Canadians are, by and large, an affable people. They can point to Canada’s tolerant immigration policy and its official government policy of multiculturalism. They can also point to the explicit recognition of Aboriginal rights in the Canadian Charter of Rights and Freedoms of 1982.
Canada has owned up to its mistakes with its First Peoples, or at least it seemed so in 2008.
A Truth and Reconciliation Commission was established as part of the Indian Residential Schools Settlement Agreement. Before the work of the commission got underway, on June 11, 2008, then-Prime Minister Stephen Harper issued an apology on behalf of the Canadian government to a special joint session of the House of Commons and the Senate, addressing the Canadian government’s role in the Indian Residential Schools.

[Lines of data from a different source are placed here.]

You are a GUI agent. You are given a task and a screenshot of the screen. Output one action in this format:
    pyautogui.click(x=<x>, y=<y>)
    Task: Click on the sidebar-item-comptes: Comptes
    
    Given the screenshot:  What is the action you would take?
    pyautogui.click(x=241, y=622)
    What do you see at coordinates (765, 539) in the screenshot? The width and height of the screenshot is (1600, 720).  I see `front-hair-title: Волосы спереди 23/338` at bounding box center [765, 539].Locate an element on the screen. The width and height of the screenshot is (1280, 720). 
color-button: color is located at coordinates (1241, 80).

“Mr. Speaker,” the Prime Minister began,6″ I stand before you today to offer an apology to former students of Indian residential schools. The treatment of children in Indian residential schools is a sad chapter in our history. . . . Today, we recognize that this policy of assimilation was wrong, has caused great harm, and has no place in our country. . . .

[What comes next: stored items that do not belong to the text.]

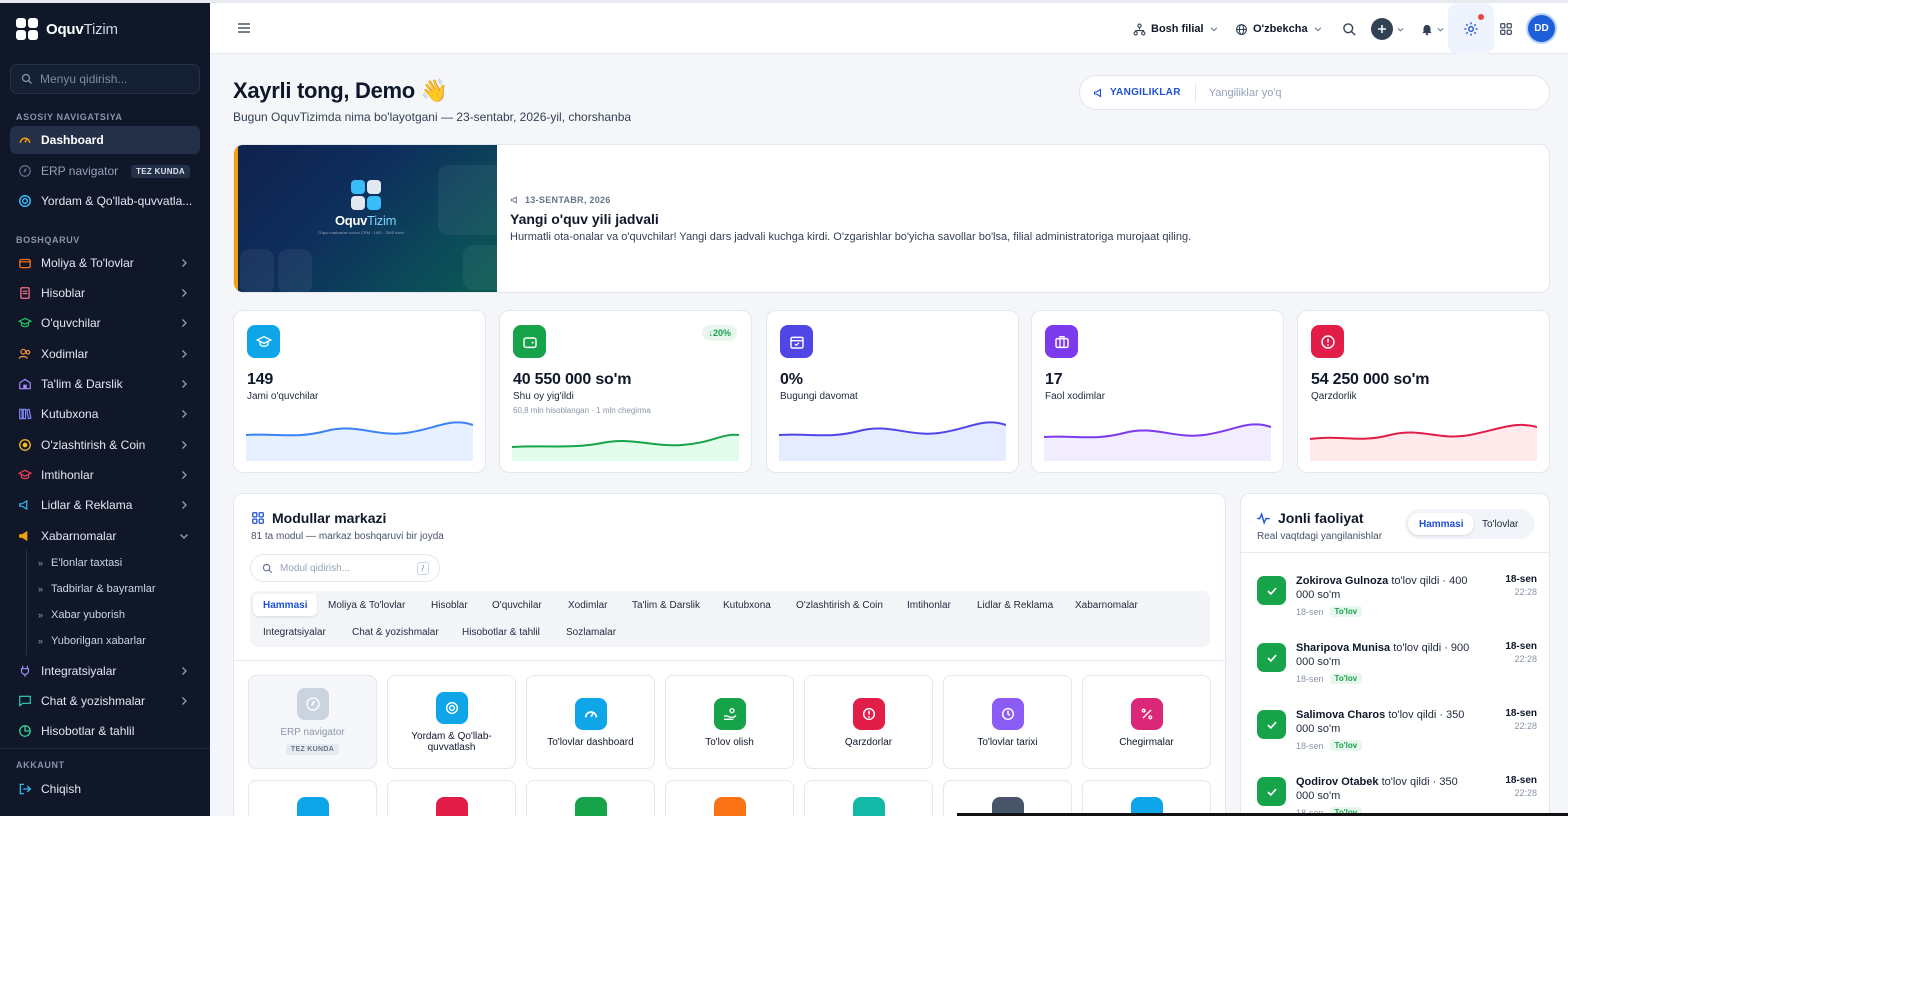 Image resolution: width=1913 pixels, height=997 pixels. What do you see at coordinates (819, 396) in the screenshot?
I see `stat-label: Bugungi davomat` at bounding box center [819, 396].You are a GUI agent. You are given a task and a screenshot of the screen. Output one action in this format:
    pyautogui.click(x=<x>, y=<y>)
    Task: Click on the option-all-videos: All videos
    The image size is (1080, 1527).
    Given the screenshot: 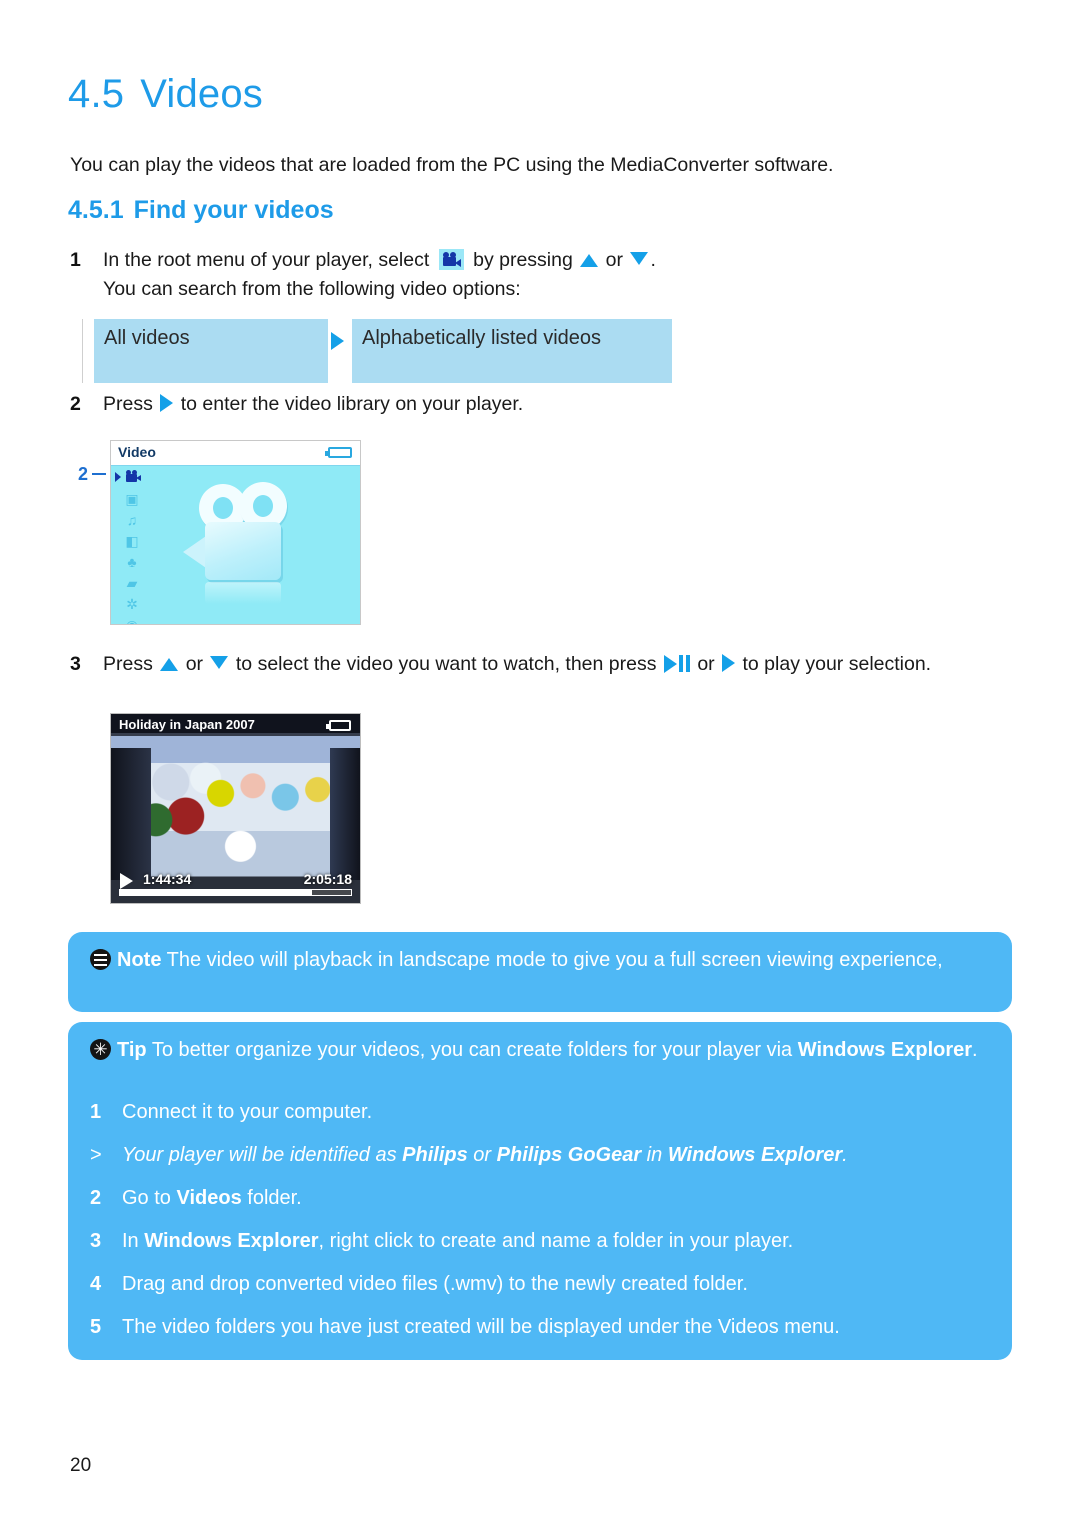 What is the action you would take?
    pyautogui.click(x=211, y=351)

“The government now recognises that the consequences of the Indian residential schools policy were profoundly negative and that this policy has had a lasting and damaging impact on aboriginal culture, heritage and language.”

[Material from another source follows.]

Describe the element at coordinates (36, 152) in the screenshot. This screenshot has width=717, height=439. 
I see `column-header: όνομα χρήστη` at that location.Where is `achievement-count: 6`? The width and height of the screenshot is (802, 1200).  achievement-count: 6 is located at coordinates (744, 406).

Mr. Harper’s statement was well-received by the representatives of the First Nations, Inuits, and Metis in attendance. But just a year later the PM expressed a contradictory sentiment at the G20 in Pittsburgh:
“We’re so self-effacing as Canadians that we sometimes forget the assets we do have that other people see. . . . We are one of the most stable regimes in history. . . . We also have no history of colonialism. So we have all of the things that many people admire about the great powers but none of the things that threaten or bother.”
Ipperwash reminds us that a little more self effacement may be called for.
In 1942, the Canadian government seized the burial grounds of the Chippewas of Kettle and Stony Point First Nation to build a military training ground. The tribe consented, with the understanding that their land would be returned to the Chippewas at the end of the war.
The land was not returned. Instead, it became the 56-hectare Ipperwash Provincial Park. The Canadian federal government reneged on its clear promise to the Chippewa people.
Five decades of protests culminated in a peaceful occupation of the park on Labour Day Monday, September 4, 1995. On Wednesday, the Ontario Provincial Police expressed concern that some of the protesters were carrying sticks. That evening, a brawl broke out beyond the park boundaries. And as a busload of protesters started to leave the park, ostensibly to join the brawl, provincial police fired on the bus 5 meters inside park boundaries, killing tribal member Dudley George.
In the trials that resulted, Ontario Provincial Attorney General Charles Harnick testified that Premier Mike Harris had said “I want the fucking Indians out of the park.” The Attorney General’s testimony was found credible despite the fact the Premier’s assistant answered 134 questions with “I don’t recall.”
Dr. Edward Hedican preserved a clear and unbiased history of the incident in his book IPPERWASH: The Tragic Failure of Canada’s Aboriginal Policy. He bore considerable criticism from his academic peers, who insist that class struggle is furtive and under the surface and can only be understood in those terms.
Hedican dares to point out the obvious: There’s nothing furtive about a bullet. And the preservation and growth of Canadian values requires memory of our worst mistakes.